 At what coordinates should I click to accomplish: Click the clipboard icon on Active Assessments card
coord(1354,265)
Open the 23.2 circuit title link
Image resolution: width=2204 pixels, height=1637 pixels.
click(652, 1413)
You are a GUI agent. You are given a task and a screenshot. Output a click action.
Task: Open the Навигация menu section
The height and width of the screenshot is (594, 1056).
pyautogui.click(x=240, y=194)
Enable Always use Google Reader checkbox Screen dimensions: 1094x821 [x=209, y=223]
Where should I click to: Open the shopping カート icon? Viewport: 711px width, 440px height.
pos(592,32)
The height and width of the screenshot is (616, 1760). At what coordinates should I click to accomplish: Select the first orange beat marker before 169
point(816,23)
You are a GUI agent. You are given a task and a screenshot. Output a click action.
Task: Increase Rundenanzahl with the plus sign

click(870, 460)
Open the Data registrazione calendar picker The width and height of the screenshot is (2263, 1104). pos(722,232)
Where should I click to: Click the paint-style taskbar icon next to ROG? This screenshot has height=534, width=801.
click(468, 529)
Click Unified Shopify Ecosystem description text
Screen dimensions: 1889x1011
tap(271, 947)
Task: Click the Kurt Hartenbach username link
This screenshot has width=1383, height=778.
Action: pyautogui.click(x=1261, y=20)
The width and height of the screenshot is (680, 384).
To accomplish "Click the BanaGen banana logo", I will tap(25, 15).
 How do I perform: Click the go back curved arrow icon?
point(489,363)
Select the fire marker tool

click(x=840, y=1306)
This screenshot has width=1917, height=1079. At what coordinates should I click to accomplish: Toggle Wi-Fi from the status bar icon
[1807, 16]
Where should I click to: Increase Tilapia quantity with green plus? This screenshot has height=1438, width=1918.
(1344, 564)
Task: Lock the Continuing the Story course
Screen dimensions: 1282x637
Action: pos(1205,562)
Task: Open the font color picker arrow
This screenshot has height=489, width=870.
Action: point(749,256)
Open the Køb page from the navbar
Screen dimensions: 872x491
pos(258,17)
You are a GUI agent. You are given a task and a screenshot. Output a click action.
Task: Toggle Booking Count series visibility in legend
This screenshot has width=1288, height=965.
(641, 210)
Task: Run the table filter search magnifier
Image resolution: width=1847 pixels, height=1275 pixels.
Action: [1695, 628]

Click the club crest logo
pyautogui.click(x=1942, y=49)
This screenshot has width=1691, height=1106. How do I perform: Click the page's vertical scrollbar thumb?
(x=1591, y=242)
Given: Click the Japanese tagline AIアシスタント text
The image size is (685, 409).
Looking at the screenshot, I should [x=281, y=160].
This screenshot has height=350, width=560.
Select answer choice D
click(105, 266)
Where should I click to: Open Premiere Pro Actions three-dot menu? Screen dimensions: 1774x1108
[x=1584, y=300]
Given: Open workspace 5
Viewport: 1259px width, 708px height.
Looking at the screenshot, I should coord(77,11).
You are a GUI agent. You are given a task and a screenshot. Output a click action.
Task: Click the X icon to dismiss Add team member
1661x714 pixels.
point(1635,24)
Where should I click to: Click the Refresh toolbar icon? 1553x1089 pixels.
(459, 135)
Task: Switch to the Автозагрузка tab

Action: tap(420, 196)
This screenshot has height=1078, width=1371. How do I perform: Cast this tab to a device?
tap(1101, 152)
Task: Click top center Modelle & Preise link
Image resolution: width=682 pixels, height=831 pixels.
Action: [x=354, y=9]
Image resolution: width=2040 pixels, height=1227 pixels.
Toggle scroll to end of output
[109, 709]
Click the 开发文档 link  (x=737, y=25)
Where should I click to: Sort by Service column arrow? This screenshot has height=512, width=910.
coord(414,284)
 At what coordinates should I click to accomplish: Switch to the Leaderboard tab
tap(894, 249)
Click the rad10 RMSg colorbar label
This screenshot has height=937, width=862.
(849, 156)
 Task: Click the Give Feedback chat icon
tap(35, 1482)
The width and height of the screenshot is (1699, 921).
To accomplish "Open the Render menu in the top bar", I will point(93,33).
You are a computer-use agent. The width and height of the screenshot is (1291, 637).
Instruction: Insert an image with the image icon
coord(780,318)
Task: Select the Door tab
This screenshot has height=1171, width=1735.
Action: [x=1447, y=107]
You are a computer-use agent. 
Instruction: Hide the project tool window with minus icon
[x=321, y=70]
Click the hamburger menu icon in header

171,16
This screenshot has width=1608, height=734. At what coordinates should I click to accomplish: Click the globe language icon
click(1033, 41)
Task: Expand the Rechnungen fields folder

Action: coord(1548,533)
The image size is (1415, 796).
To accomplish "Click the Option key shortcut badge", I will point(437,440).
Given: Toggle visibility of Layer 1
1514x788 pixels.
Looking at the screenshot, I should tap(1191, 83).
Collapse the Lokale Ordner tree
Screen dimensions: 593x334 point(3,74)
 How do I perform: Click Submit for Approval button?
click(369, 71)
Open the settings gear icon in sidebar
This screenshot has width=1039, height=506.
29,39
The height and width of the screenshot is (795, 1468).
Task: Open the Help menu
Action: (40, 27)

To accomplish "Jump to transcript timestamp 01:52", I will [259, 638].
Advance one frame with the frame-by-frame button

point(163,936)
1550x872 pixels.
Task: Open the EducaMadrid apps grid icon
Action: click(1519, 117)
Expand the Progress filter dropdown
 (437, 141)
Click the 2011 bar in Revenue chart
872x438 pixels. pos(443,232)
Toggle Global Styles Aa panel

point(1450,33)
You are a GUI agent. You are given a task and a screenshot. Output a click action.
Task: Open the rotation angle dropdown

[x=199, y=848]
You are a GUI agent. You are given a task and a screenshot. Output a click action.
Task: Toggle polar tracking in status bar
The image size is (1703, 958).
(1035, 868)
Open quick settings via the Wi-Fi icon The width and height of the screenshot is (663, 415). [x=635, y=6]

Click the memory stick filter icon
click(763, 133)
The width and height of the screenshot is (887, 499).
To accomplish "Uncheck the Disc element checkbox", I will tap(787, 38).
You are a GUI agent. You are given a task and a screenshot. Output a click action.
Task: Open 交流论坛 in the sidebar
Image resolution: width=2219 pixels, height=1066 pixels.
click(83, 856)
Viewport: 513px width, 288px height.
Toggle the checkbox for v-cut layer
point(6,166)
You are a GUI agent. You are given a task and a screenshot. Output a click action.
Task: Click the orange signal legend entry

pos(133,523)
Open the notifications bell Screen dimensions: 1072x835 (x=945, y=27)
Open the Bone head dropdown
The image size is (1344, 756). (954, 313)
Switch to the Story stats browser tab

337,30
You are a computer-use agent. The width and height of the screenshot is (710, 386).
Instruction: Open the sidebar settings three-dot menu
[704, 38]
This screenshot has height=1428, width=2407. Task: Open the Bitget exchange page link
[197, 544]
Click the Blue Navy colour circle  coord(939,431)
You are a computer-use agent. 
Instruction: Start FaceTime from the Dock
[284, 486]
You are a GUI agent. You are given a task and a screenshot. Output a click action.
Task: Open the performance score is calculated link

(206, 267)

--------------------

» **What you will do**
Restate, word for word and with nothing added, the lines from the first line of the listing through the one where "Task: Open the Навигация menu section" stands.

» **Answer for the task**
 At what coordinates should I click to accomplish: Click the clipboard icon on Active Assessments card
coord(1354,265)
Open the 23.2 circuit title link
Image resolution: width=2204 pixels, height=1637 pixels.
click(652, 1413)
You are a GUI agent. You are given a task and a screenshot. Output a click action.
Task: Open the Навигация menu section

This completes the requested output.